A l’inverse, l’herbe et les produits herbagers avaient un impact négatif sur la teneur en vitamine B12 (ou cobalamine) du lait. Cette vitamine largement apportée par le lait dans l’alimentation humaine, a un intérêt dans la prévention des maladies neurodégénératives, en particulier chez les personnes âgées. La vitamine B12 qui constitue, tout comme l’équol ou le CLA, un nutriment spécifique aux productions animales et microbiennes, était plus concentrée dans le lait issu de régimes riches en ensilage de maïs.

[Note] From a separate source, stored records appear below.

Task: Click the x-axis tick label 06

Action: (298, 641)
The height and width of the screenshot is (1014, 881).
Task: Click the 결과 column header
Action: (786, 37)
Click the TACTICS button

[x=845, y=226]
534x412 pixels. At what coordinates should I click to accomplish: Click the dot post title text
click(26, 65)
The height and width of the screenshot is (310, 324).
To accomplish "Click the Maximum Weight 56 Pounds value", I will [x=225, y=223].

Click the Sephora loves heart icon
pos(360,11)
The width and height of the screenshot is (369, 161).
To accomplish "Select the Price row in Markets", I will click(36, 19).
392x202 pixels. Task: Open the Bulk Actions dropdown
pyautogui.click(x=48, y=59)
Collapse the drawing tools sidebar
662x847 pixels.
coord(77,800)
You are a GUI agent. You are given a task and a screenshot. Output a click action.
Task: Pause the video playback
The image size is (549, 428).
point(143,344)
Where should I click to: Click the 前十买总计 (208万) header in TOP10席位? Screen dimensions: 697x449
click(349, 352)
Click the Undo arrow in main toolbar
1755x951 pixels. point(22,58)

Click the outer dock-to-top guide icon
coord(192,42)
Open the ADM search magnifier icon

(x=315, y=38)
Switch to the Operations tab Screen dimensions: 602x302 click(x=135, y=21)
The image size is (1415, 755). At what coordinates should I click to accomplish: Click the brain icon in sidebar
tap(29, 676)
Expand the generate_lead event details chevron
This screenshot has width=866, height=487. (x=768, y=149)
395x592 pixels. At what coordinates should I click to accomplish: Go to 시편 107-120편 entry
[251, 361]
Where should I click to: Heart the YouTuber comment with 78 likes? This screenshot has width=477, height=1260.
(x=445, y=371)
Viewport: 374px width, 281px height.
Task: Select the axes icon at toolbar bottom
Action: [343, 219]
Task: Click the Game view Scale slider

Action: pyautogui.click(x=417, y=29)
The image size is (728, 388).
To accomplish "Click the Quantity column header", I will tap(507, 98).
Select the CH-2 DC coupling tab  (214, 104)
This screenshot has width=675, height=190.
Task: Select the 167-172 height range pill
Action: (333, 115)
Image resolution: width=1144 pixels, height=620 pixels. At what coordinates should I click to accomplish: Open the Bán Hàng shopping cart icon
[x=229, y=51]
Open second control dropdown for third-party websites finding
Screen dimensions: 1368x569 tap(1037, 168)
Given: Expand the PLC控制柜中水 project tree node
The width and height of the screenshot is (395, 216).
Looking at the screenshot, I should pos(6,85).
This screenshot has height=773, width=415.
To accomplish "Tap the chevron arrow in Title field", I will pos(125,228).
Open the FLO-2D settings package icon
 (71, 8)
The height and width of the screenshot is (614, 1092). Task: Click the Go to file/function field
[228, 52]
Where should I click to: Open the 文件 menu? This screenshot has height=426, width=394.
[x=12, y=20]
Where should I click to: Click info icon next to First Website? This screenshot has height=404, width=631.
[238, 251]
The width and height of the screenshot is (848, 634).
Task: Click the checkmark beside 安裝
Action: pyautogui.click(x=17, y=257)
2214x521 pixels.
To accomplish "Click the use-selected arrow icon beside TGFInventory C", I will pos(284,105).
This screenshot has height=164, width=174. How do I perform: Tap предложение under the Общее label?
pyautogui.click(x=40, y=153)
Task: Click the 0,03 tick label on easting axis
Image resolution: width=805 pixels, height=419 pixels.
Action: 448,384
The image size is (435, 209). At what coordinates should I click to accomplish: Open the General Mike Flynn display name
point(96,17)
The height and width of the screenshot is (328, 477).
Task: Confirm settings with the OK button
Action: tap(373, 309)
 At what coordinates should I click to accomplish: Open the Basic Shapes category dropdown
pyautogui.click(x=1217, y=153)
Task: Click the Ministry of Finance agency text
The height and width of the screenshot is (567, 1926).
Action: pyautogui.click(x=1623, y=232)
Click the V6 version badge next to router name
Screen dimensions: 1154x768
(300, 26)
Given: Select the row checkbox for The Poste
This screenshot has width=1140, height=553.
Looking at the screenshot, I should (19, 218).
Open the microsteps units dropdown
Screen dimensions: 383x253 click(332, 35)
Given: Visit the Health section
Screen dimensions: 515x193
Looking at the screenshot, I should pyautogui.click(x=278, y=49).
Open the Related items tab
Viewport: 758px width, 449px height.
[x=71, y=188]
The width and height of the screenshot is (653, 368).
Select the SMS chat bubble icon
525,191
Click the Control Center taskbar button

Globalement, ces recherches permettent de crédibiliser l’intérêt nutritionnel du lait et de conforter sa place de choix dans la pyramide alimentaire de l’homme. Nos résultats permettent d’ouvrir le débat et, sur base de preuves tangibles, de rendre au lait ses lettres de noblesses par rapport à des alternatives appelées à tort ‘lait végétaux’. Ils apportent également un support de communication vers les consommateurs et renforcent l’intérêt de soutenir une production locale, autonome et basée sur la prairie : l’or vert de Wallonie.